**HOW TO COMPLETE THIS TASK:** Each entry below needs to be transcribed verbatim; the images should not appear.

START DATA TO USE

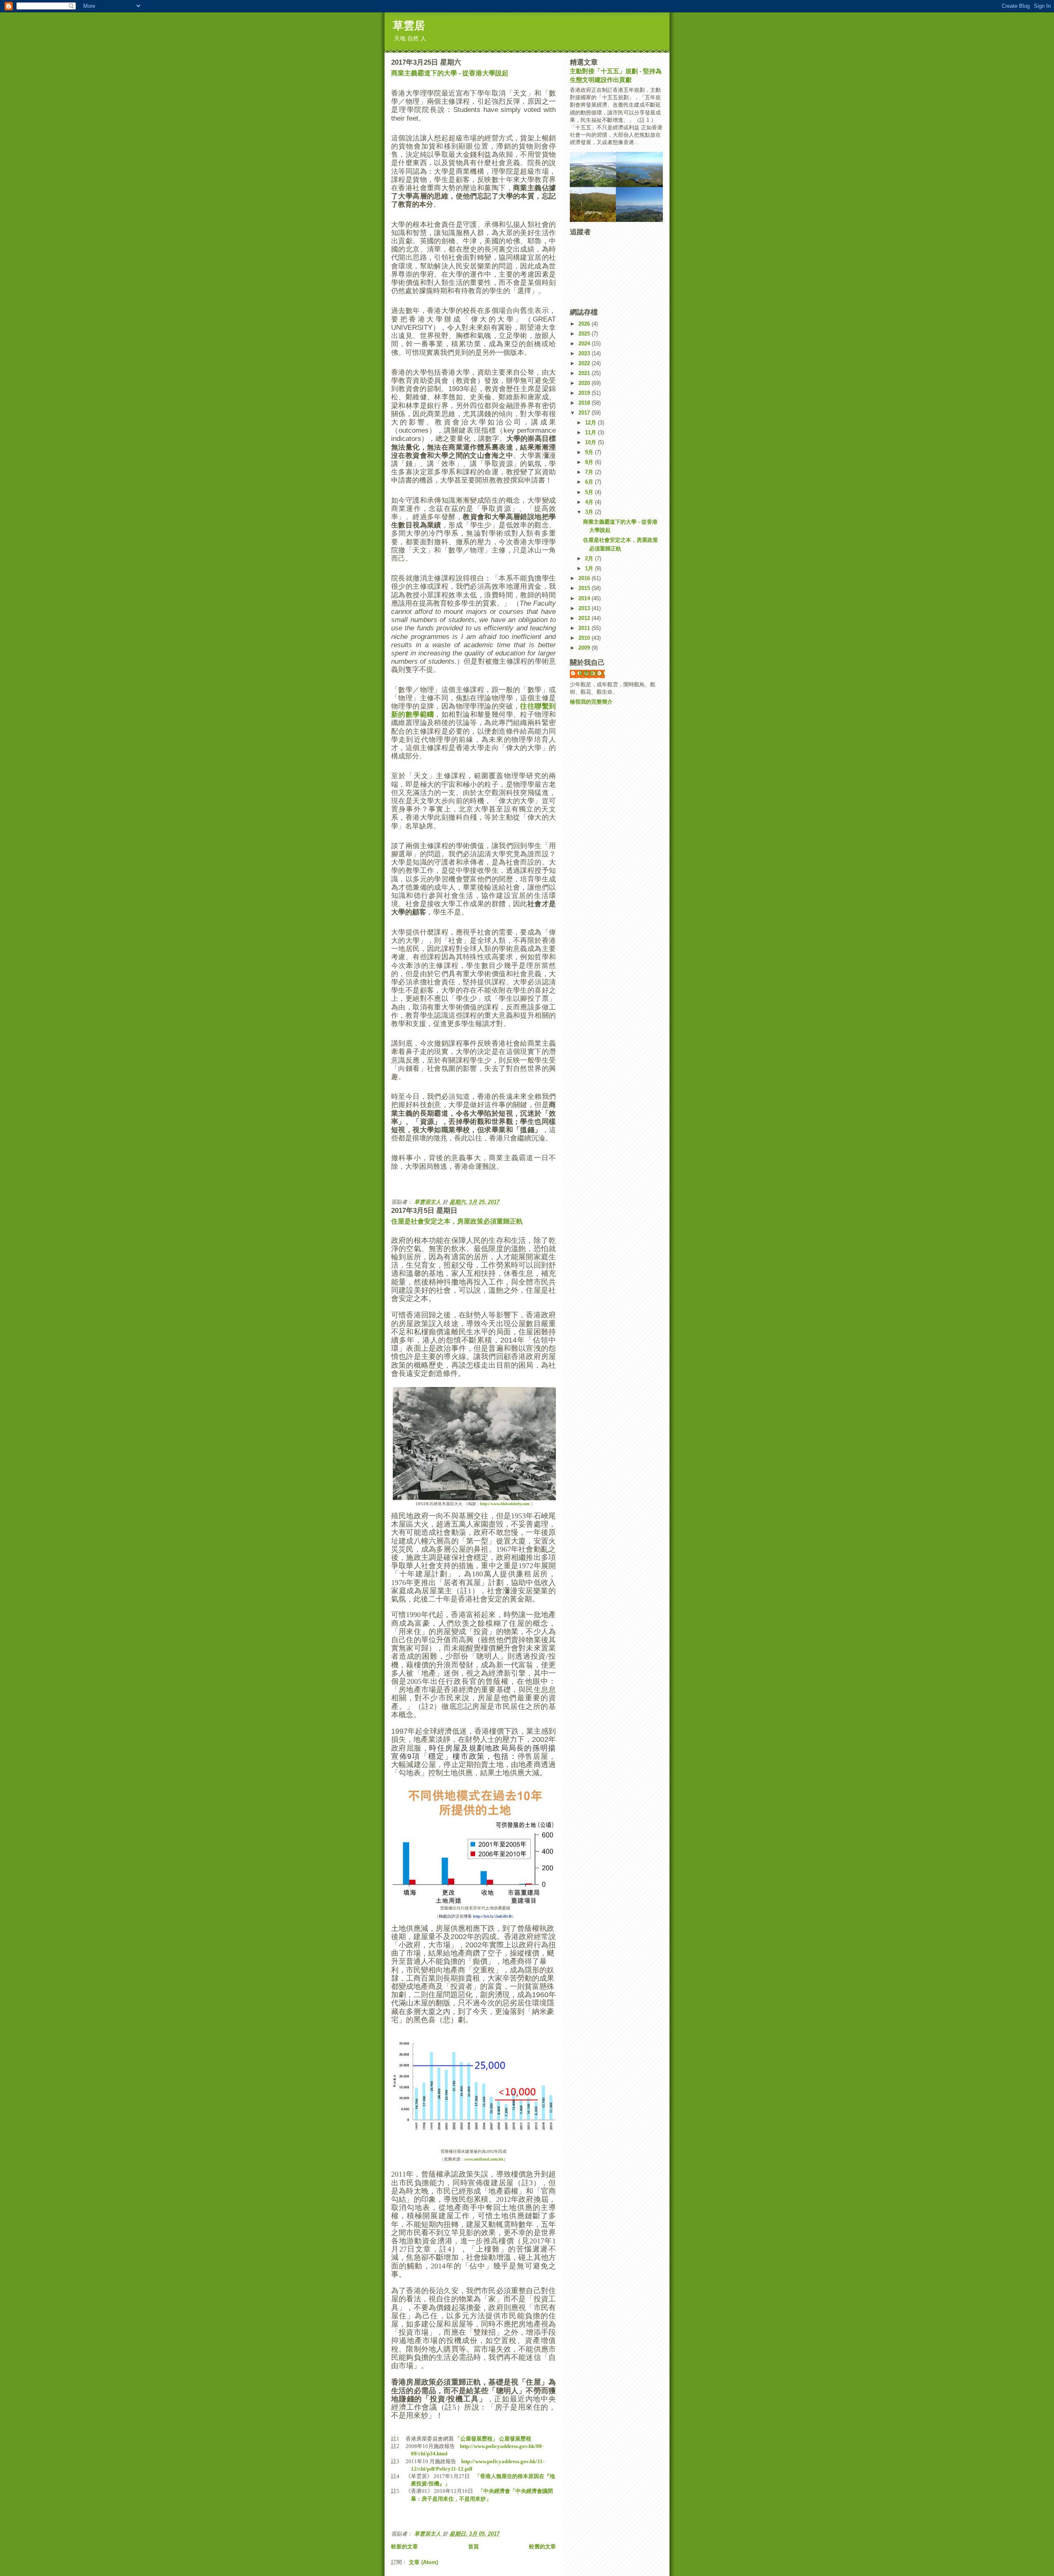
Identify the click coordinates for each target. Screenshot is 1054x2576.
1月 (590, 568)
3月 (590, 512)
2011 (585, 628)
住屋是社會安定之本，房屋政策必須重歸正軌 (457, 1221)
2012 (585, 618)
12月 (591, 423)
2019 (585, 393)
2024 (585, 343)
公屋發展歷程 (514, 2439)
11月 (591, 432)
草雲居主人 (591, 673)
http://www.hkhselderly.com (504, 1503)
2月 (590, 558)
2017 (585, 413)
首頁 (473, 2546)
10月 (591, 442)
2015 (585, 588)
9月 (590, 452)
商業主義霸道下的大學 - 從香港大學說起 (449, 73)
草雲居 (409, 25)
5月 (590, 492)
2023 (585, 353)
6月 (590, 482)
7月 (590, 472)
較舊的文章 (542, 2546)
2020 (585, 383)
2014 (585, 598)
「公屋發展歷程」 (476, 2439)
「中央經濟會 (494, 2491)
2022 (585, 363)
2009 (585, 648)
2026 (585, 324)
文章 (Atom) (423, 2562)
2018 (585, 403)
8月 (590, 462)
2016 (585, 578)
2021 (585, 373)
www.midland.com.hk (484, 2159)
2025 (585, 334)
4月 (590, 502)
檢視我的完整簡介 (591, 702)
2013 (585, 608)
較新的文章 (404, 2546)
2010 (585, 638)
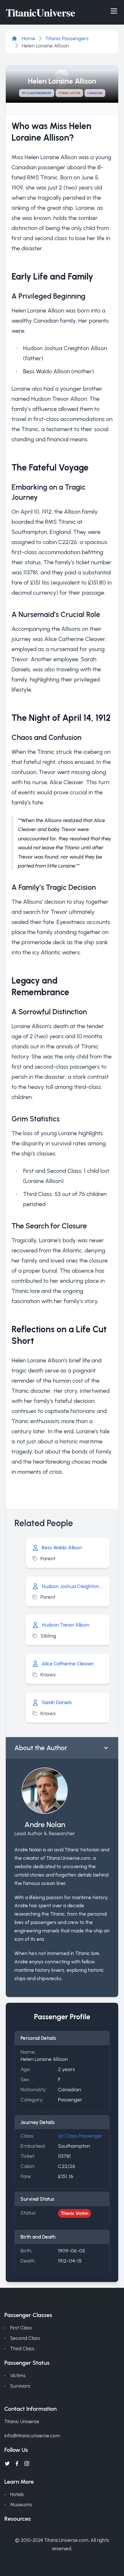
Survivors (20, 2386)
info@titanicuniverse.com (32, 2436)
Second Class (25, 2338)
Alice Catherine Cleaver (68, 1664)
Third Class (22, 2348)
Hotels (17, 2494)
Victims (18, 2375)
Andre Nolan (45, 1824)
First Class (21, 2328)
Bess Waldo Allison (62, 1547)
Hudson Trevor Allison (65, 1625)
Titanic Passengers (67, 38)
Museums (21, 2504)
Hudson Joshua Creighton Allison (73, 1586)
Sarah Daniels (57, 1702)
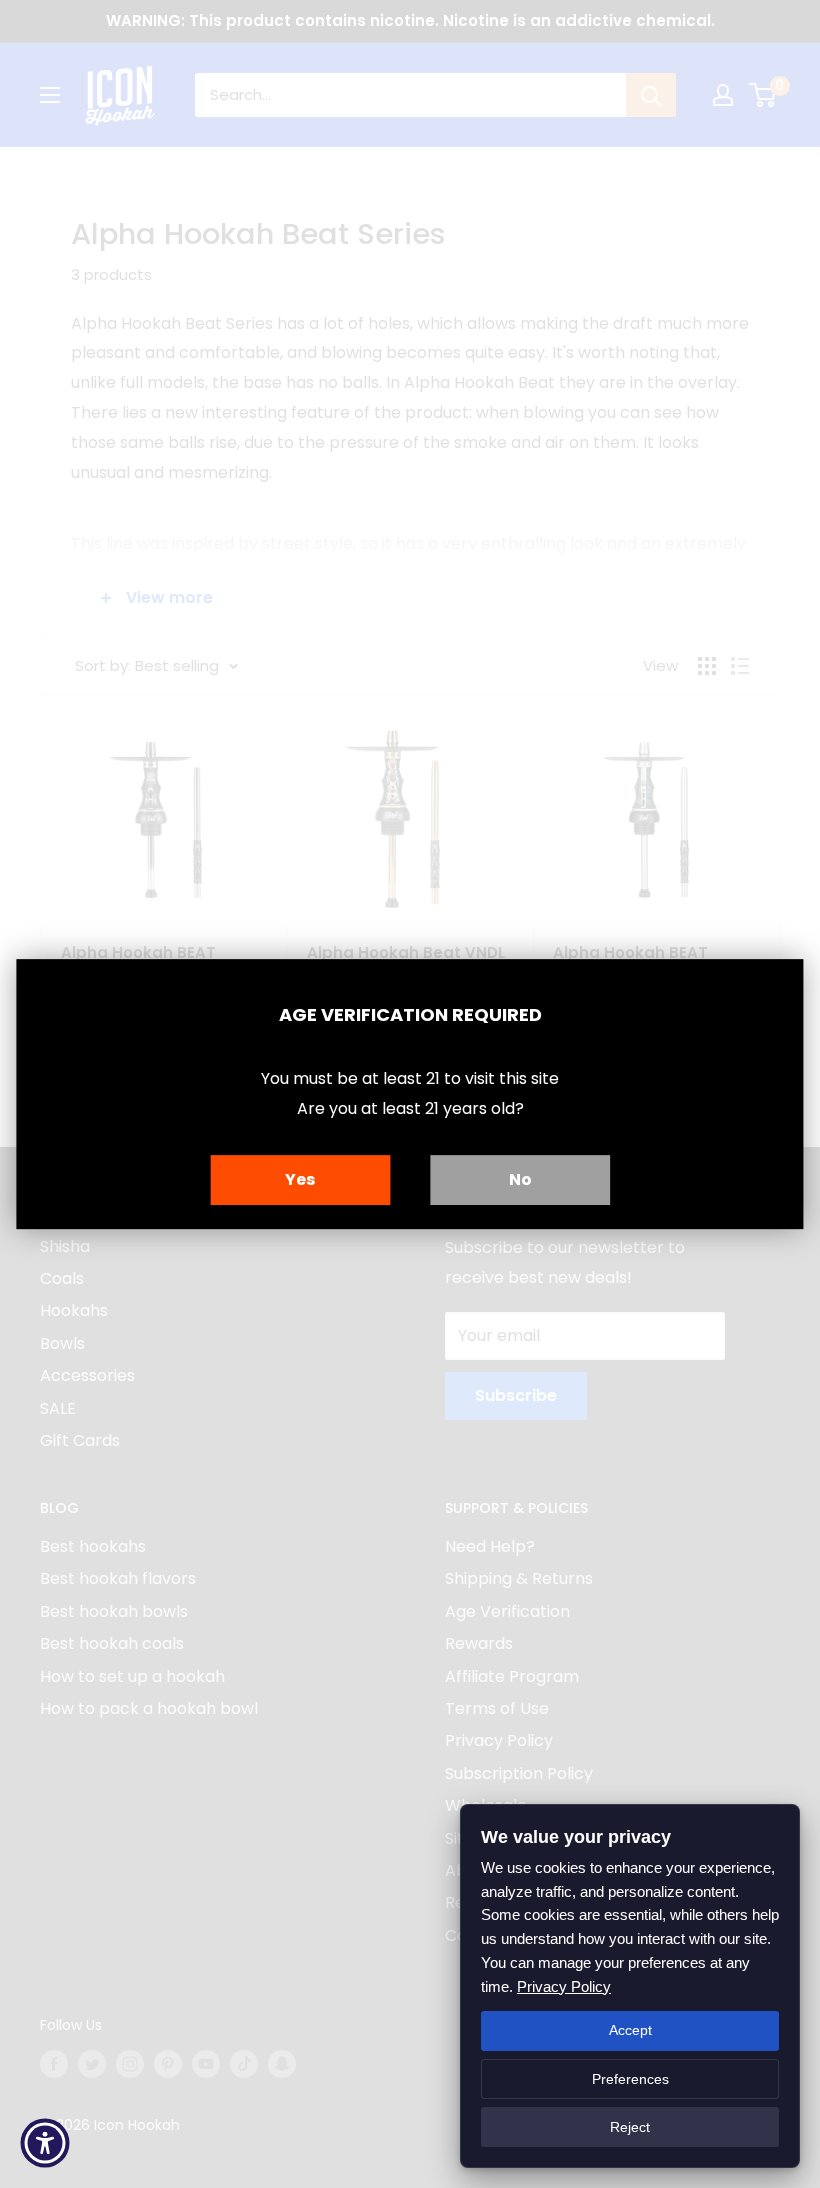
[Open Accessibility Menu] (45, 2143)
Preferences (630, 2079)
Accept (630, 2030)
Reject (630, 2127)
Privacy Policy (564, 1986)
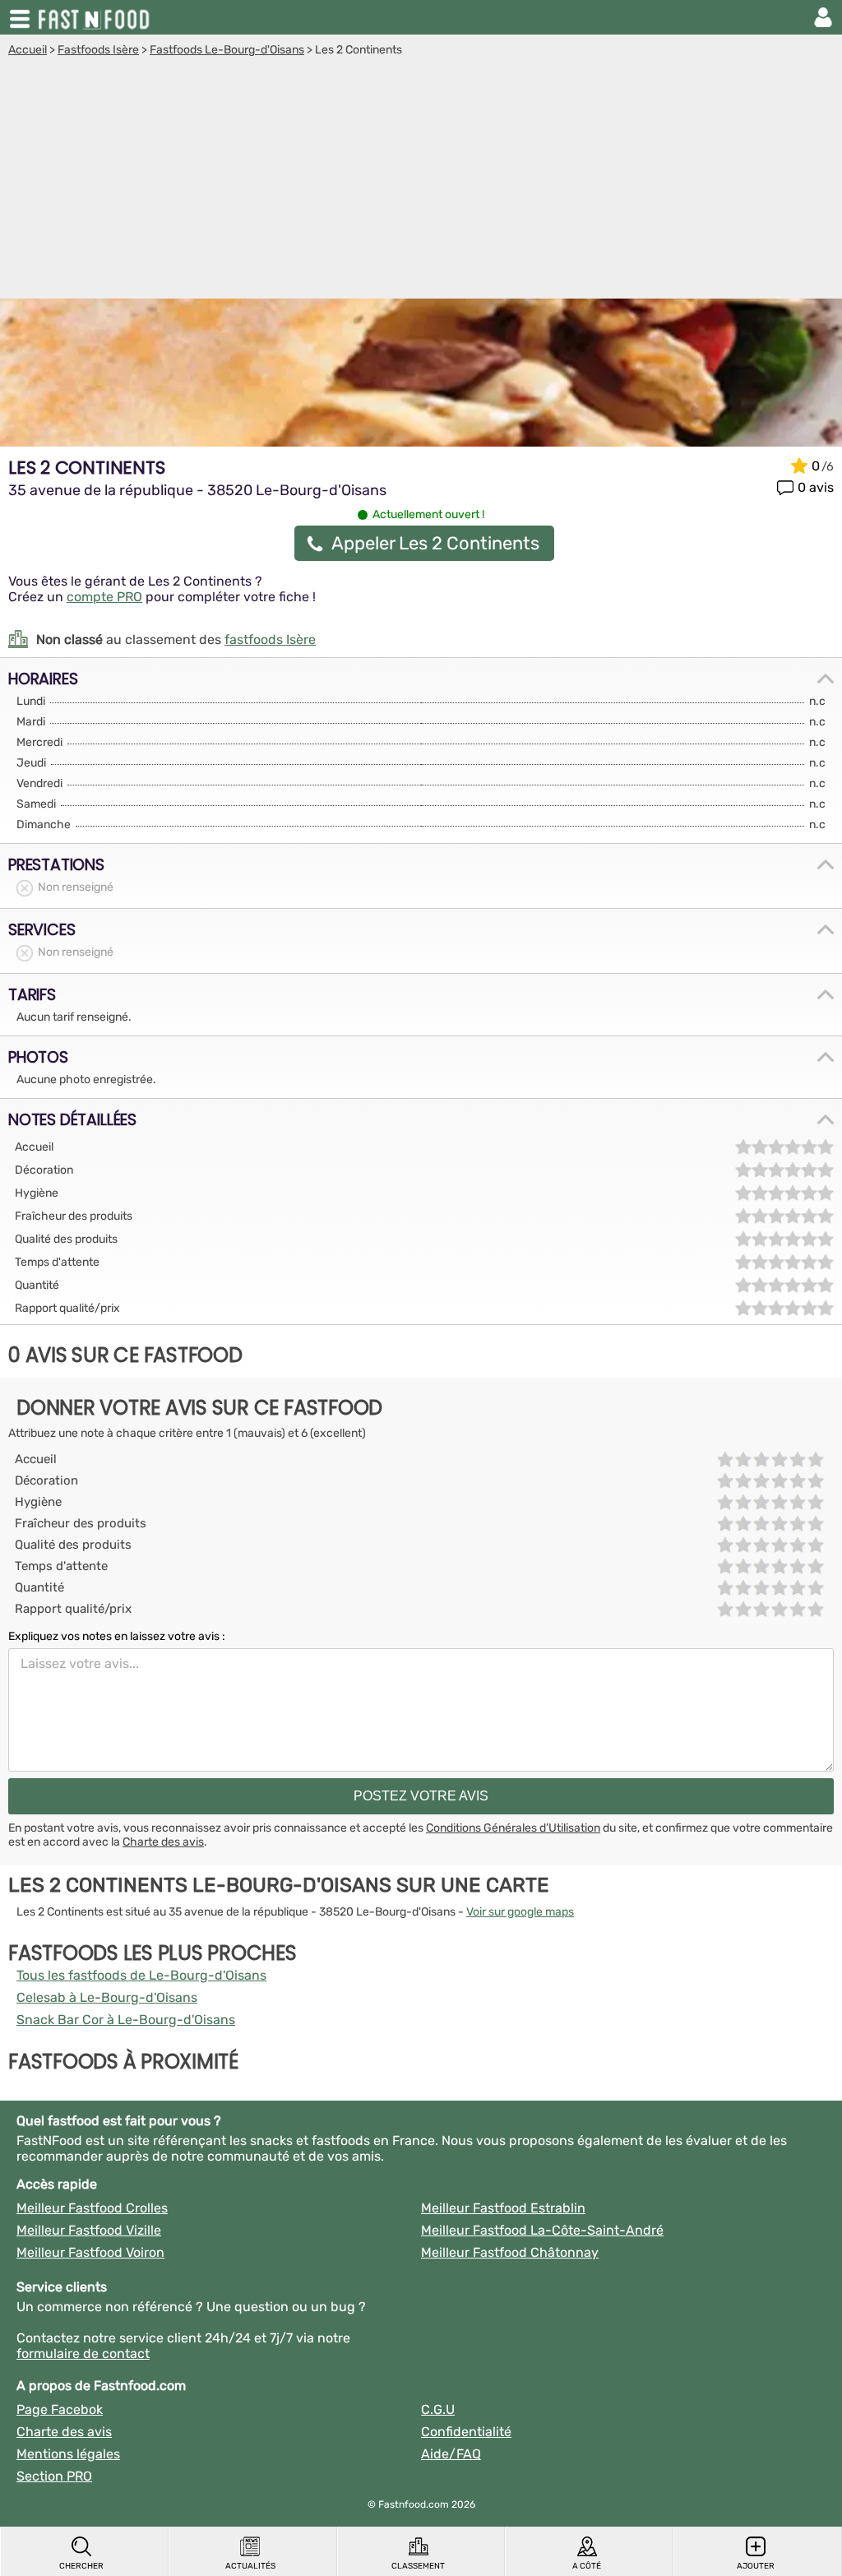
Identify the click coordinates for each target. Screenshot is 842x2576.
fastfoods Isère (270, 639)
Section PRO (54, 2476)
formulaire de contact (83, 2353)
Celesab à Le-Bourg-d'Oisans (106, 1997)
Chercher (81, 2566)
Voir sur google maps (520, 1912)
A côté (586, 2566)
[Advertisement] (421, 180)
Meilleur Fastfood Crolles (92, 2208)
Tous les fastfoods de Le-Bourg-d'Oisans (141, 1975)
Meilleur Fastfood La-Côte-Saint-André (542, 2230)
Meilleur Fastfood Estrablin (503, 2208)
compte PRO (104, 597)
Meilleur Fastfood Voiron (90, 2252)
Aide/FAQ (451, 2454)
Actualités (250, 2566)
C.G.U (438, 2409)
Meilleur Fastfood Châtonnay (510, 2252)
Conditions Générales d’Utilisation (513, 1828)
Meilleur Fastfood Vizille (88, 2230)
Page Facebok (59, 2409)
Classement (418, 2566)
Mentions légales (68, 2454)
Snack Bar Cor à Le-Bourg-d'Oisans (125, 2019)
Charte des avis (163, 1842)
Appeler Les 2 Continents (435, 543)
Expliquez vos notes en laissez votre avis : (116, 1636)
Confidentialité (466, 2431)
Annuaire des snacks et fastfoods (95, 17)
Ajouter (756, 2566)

END DATA TO USE

**OUTPUT FOR THIS EXERCISE:**
Identify the click coordinates for each target. Screenshot is 1054x2576.
1月 (590, 568)
3月 (590, 512)
2011 (585, 628)
住屋是社會安定之本，房屋政策必須重歸正軌 (457, 1221)
2012 (585, 618)
12月 (591, 423)
2019 (585, 393)
2024 (585, 343)
公屋發展歷程 (514, 2439)
11月 (591, 432)
草雲居主人 (591, 673)
http://www.hkhselderly.com (504, 1503)
2月 (590, 558)
2017 (585, 413)
首頁 (473, 2546)
10月 (591, 442)
2015 (585, 588)
9月 (590, 452)
商業主義霸道下的大學 - 從香港大學說起 (449, 73)
草雲居 (409, 25)
5月 (590, 492)
2023 (585, 353)
6月 (590, 482)
7月 (590, 472)
較舊的文章 (542, 2546)
2020 (585, 383)
2014 (585, 598)
「公屋發展歷程」 (476, 2439)
「中央經濟會 (494, 2491)
2022 (585, 363)
2009 (585, 648)
2026 (585, 324)
文章 (Atom) (423, 2562)
2018 (585, 403)
8月 (590, 462)
2016 (585, 578)
2021 (585, 373)
www.midland.com.hk (484, 2159)
2025 (585, 334)
4月 (590, 502)
檢視我的完整簡介 (591, 702)
2013 (585, 608)
較新的文章 (404, 2546)
2010 (585, 638)
Survivors (20, 2386)
info@titanicuniverse.com (32, 2436)
Second Class (25, 2338)
Alice Catherine Cleaver (68, 1664)
Third Class (22, 2348)
Hotels (17, 2494)
Victims (18, 2375)
Andre Nolan (45, 1824)
First Class (21, 2328)
Bess Waldo Allison (62, 1547)
Hudson Trevor Allison (65, 1625)
Titanic Passengers (67, 38)
Museums (21, 2504)
Hudson Joshua Creighton Allison (73, 1586)
Sarah Daniels (57, 1702)
[Open Accessibility Menu] (45, 2143)
Preferences (630, 2079)
Accept (630, 2030)
Reject (630, 2127)
Privacy Policy (564, 1986)
Identify the click coordinates for each target. Screenshot is 842x2576.
fastfoods Isère (270, 639)
Section PRO (54, 2476)
formulaire de contact (83, 2353)
Celesab à Le-Bourg-d'Oisans (106, 1997)
Chercher (81, 2566)
Voir sur google maps (520, 1912)
A côté (586, 2566)
[Advertisement] (421, 180)
Meilleur Fastfood Crolles (92, 2208)
Tous les fastfoods de Le-Bourg-d'Oisans (141, 1975)
Meilleur Fastfood La-Côte-Saint-André (542, 2230)
Meilleur Fastfood Estrablin (503, 2208)
compte PRO (104, 597)
Meilleur Fastfood Voiron (90, 2252)
Aide/FAQ (451, 2454)
Actualités (250, 2566)
C.G.U (438, 2409)
Meilleur Fastfood Châtonnay (510, 2252)
Conditions Générales d’Utilisation (513, 1828)
Meilleur Fastfood Vizille (88, 2230)
Page Facebok (59, 2409)
Classement (418, 2566)
Mentions légales (68, 2454)
Snack Bar Cor à Le-Bourg-d'Oisans (125, 2019)
Charte des avis (163, 1842)
Appeler Les 2 Continents (435, 543)
Expliquez vos notes en laissez votre avis : (116, 1636)
Confidentialité (466, 2431)
Annuaire des snacks et fastfoods (95, 17)
Ajouter (756, 2566)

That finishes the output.